Ona rağmen IMF 2020 yılında dünya ekonomisinin %3 küçüleceğini bu durumun 1930 büyük ekonomik krizden sonra en sert daralma olacağını belirtiyor.
Türkiye ekonomisin de ortaya çıkan bozulmalar salgın öncesinden zaten başlamıştı.
Ve bunun siyasi adımları da atılmaya başlandı.
2019 Temmuz ayında Merkez Bankası (MB) Başkanı Murat Çetinkaya Cumhurbaşkanı tarafından “adam sözden anlamıyor” denilerek görevden alınmıştı.Anayasa ve yasaya göre özerk olan MB başkanı siyasi bir operasyonla görevden el çektirilerek bankanın özerkliğine tamamen son verilmişti.
MB başkanının görevden alınmasına neden olan tartışma; enflasyonun nedeni yüksek faiz mi yada yüksek faiz mi enflasyonun nedeni tartışması idi.
Kur artışına karşı faiz silahını çeken MB’nin bu tercihi tüm ekonomik otoriteler tarafından “doğru”olarak kabul edilmişti.
Ancak ekonomistler için doğru olan bu tercih Cumhurbaşkanı için yanlıştı…
Yeni MB başkanı Murat Uysal göreve gelir gelmez politika faiz oranlarını tedricen %25 seviyelerinde bugün %8,5 seviyelerine kadar düşürdü.
Ancak enflasyon, TÜİK dışında hiç kimse için düşmedi…
%30’lar seviyesine kadar çıkan enflasyonu TUİK, %11-12 seviyelerinde açıklaması kurumsal prestijine büyük bir darbe vurulmasına neden oldu.
Ve TL, dolar ve Euro karşısında savunmasız bırakıldı.
Döviz kurları yılbaşında bu yana %22 artış göstererek rekor seviyelere gelmiş oldu.Bu günlerde1 ABD doları 7.30TL seviyelerinde bulunuyor.
Bu tablonun bir tek cevabı var Türkiye’yi yönetenler ekonomiyi bilmiyorlar daha da garibi bilmediklerini de bilmiyorlar.
Olan insanlara oldu ve oluyor.
Türkiye ekonomisi daralıyor. Salgın nedeniyle milyonlarca insanın işe dönüp dönmeyeceği belli değil…
Tarihinde ilk defa işsizlerin sayısı çalışanların sayısında fazla duruma geldi.
Halbuki çok değerli ekonomistlerimiz var.
Saray zevatı bu insanlarla ortak bir toplantı yapsa “siz ekonomiyi nasıl görüyorsunuz. Neler öneriyorsunuz?” dense aklı başında bir iş olmaz mı?
Ne demiş atalarımız “bilmemek ayıp değil öğrenmemek ayıp” demişler.
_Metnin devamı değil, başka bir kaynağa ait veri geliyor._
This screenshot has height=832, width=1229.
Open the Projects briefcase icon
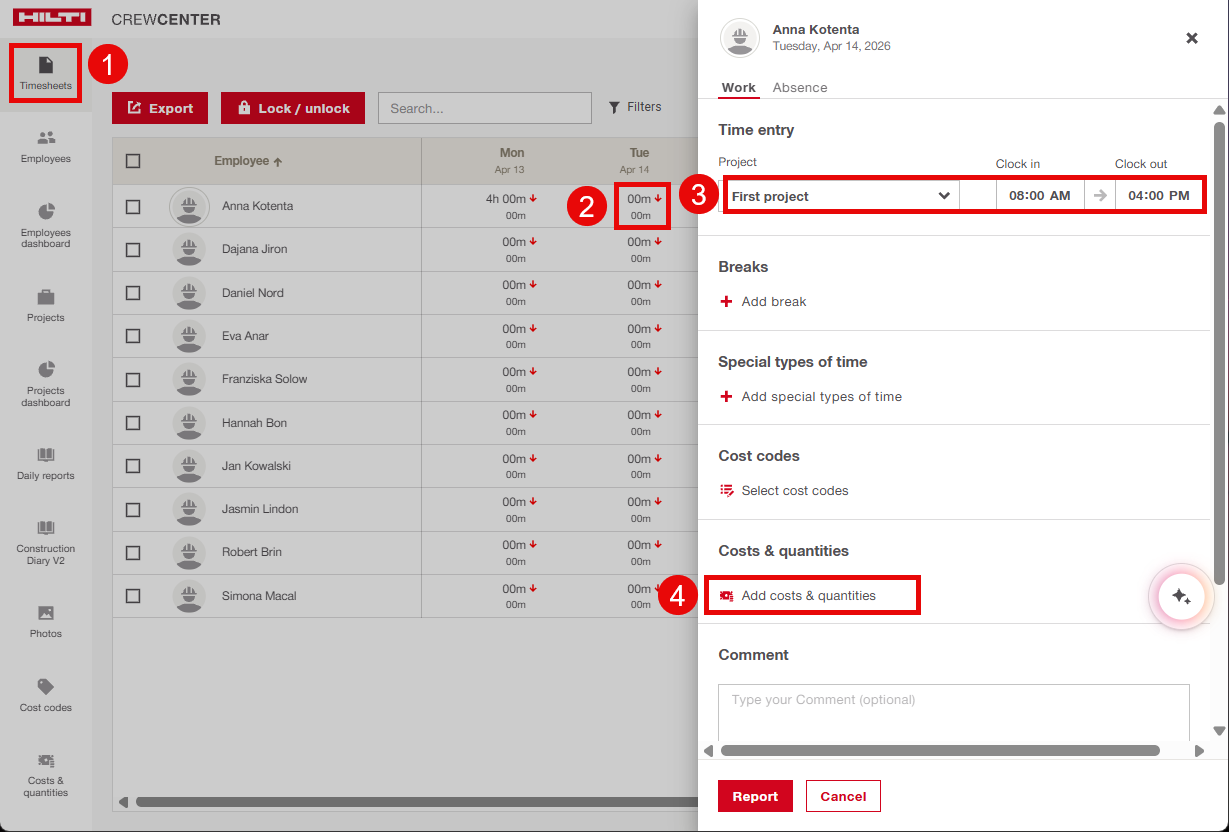tap(46, 298)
Sizde bu ayıptan kendinizi ve memleketi kurtarsanız ayıp mı?
Salgına karşı sağlık bakanlığı tabip odasıyla işbirliğine gitmez ise bilmediğiniz ekonomiyi öğrenmek için ekonomistlere istişare etmezseniz, arabayı daha çok duvara vurusunuz.
Bazen çok düşünüyorum bunlar ha bire sağda solda damardan milliyetçilik yapıyorlar.
Soruyorum sizin milliyetçiliğiniz TL’yi yabancı paralar karşısında korumayı kapsamıyor mu?
Yoksa TL’ye karşı Amerikan dolarını mı koruma altına aldınız?
Sonuç olarak tüm sorunlarımız için geniş bir diyalog ve işbirliğine ihtiyacımız var.
Bir merkezden tek başına alınan kararlarla yönetilmenin ortaya çıkardığı risk ve zorluklardan bıktık usandık.